| Si Artaud occupe une place si spéciale pour Jacques Derrida, c'est en tant qu'il est une figure fascinante et excessive de son envers, de son autre face. Derrida a inventé la différance, il puise ses forces dans sa productivité; Artaud prétend la détruire de la façon la plus radicale (comme Dieu, elle ne mérite que des insultes). Derrida se tient à distance de la voix présente, qu'il dénonce comme logocentrique; Artaud identifie son travail à son propre souffle, qui en dit plus que lui-même et profère une autre voix d'avant le logos, d'avant l'être, d'avant même la naissance. Artaud cherche - à travers ses oeuvres - un art sans oeuvre et un langage sans trace; Derrida ne cesse d'explorer ce qui fait oeuvre. Artaud cherche l'unité antérieure à la dissociation, le point qui précède tout texte; pour Derrida, il n'y a pas de hors-texte. Artaud cherche le salut dans la voix-chair, hors signes; Derrida s'entretient avec la voix spectrale.
Mais les deux faces se rejoignent. Dans l'oeuvre d'Artaud le Mômo se croisent plusieurs généalogies. D'une part elle s'exhibe comme oeuvre et s'expose au musée, d'autre part, en tant que pictogramme, elle rejette les systèmes et les genres, c'est une figure de l'archi-écriture. Entre l'irresponsabilité du forcené et l'attente d'un à-venir imprévisible et absolument ouvert, il y a l'épaisseur de ce mot singulier qu'Artaud nomme trois fois : le subjectile, ce support de l'écriture, du dessin et aussi de la profération d'où surgit la différance. Derrida avait, disait-il, la voix d'Artaud dans l'oreille. Il ne tenait pas spécialement à la faire taire. Même si, dans sa stratégie de déconstruction, il passait par une phase de mise en proposition, il ne se débarrassait pas du subjectile, il l'incorporait à son oeuvre et en gardait la trace, comme Artaud.

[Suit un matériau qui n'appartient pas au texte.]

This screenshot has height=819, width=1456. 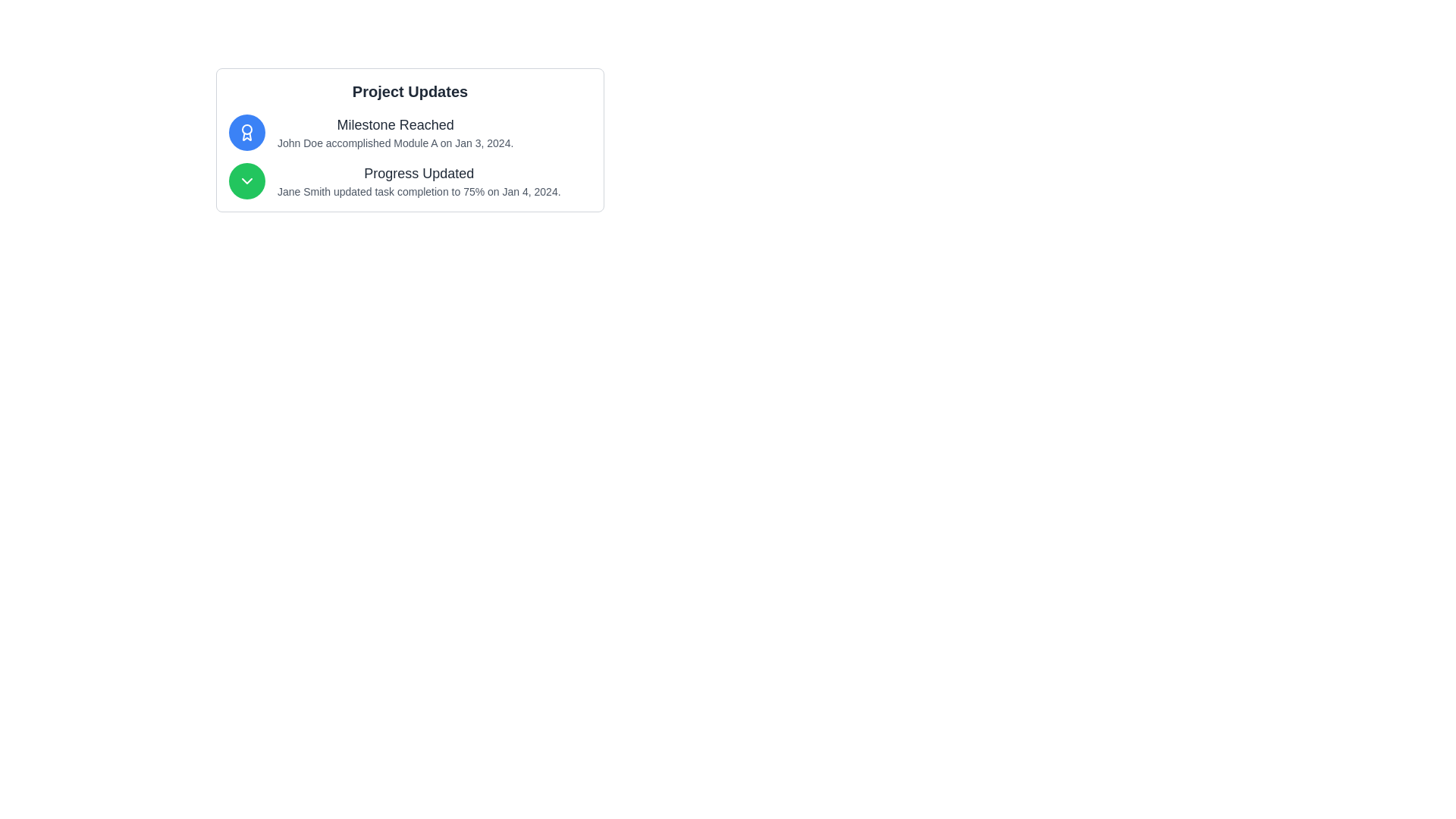 I want to click on the text element that informs the user of the specific task completion update performed by Jane Smith, located directly below the 'Progress Updated' heading in the second update section of the 'Project Updates' area, so click(x=419, y=191).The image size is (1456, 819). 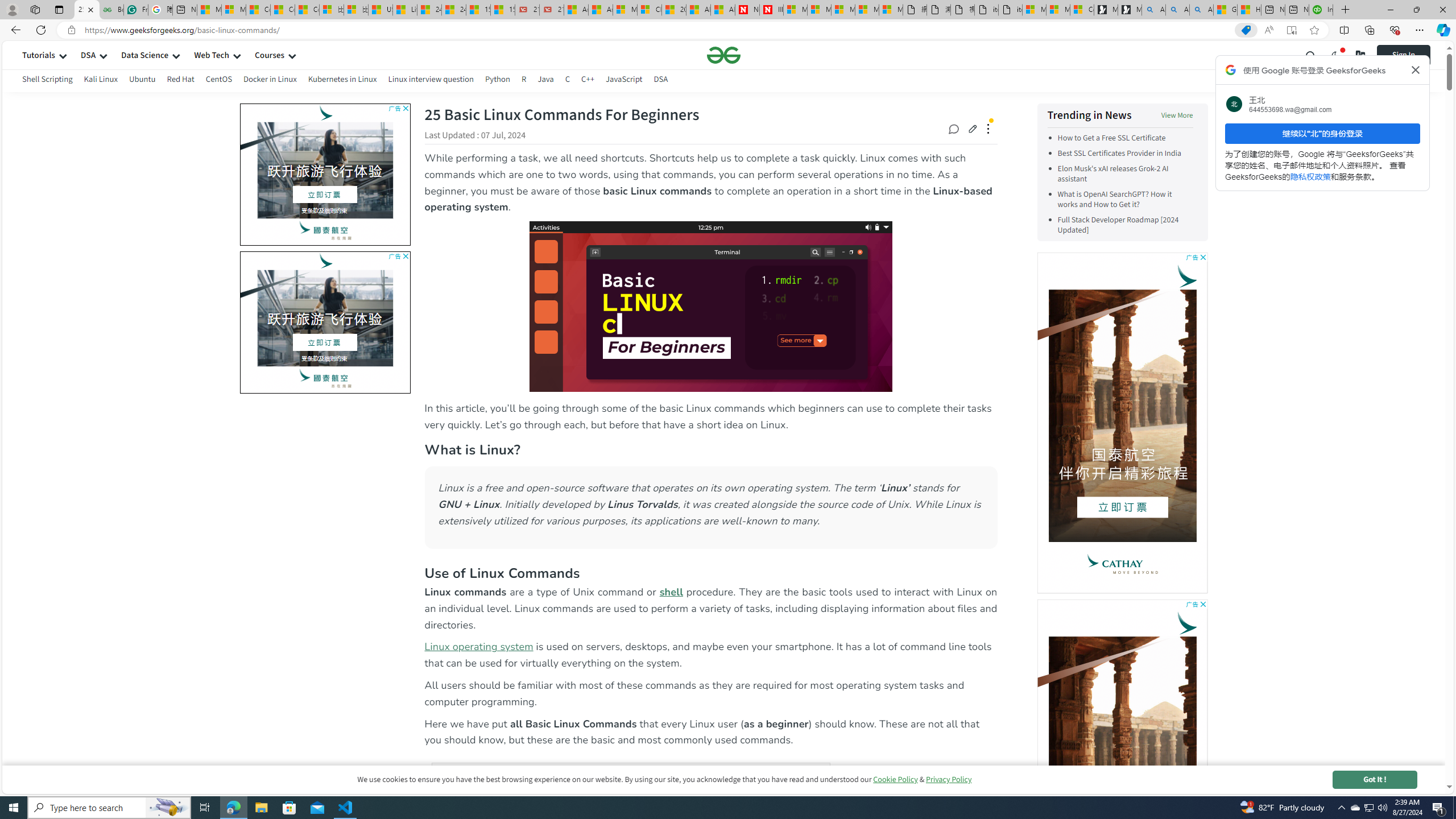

Artaud aurait voulu n'être pas né pour éviter ce qui aurait été une expropriation : l'assujettissement à la famille, à la société et au droit. Il devait conjurer ce qui lui semblait trahir son être. Il lui fallait pour cela expulser, mettre hors-sens le langage, revenir à une scène antérieure à la séparation des sexes, la scène du subjectile. Ainsi l'oeuvre surgissait, chaque fois unique, irrépétable, dans un souffle qui ne se soumettait ni au discours, ni au système des Beaux-Arts. Sa protestation se déchaînait contre toutes les figures du père-mère.
Artaud est le complice et l'ennemi privilégié de Derrida, celui qu'il porte en lui, celui auquel il résiste. A l'injonction de garder sa voix, il répond de manière ambiguë car il sait qu'il ne peut que la trahir, même s'il la fait entendre. L'un et l'autre sont des événements uniques, des coups singuliers. Ils se frayent un chemin à travers une machinerie sociale, médicale, psychiatrique ou judiciaire qui est aussi celle du musée et de l'université. Tous deux dénoncent à l'avance l'institution présentée comme vierge, immaculée, où sont gardées leurs oeuvres uniques et irremplaçables. Tous deux s'attaquent au lecteur, au spectateur.
Artaud est toujours double. Ses mises en scène, supposées mettre fin à la représentation, sont strictement codifiées. Ses dessins destructeurs, qui torturent le subjectile, servent aussi à le réparer. Il n'est pas un philosophe, mais un penseur; la métaphysique qu'il rejette trouve dans son oeuvre sa clôture finale.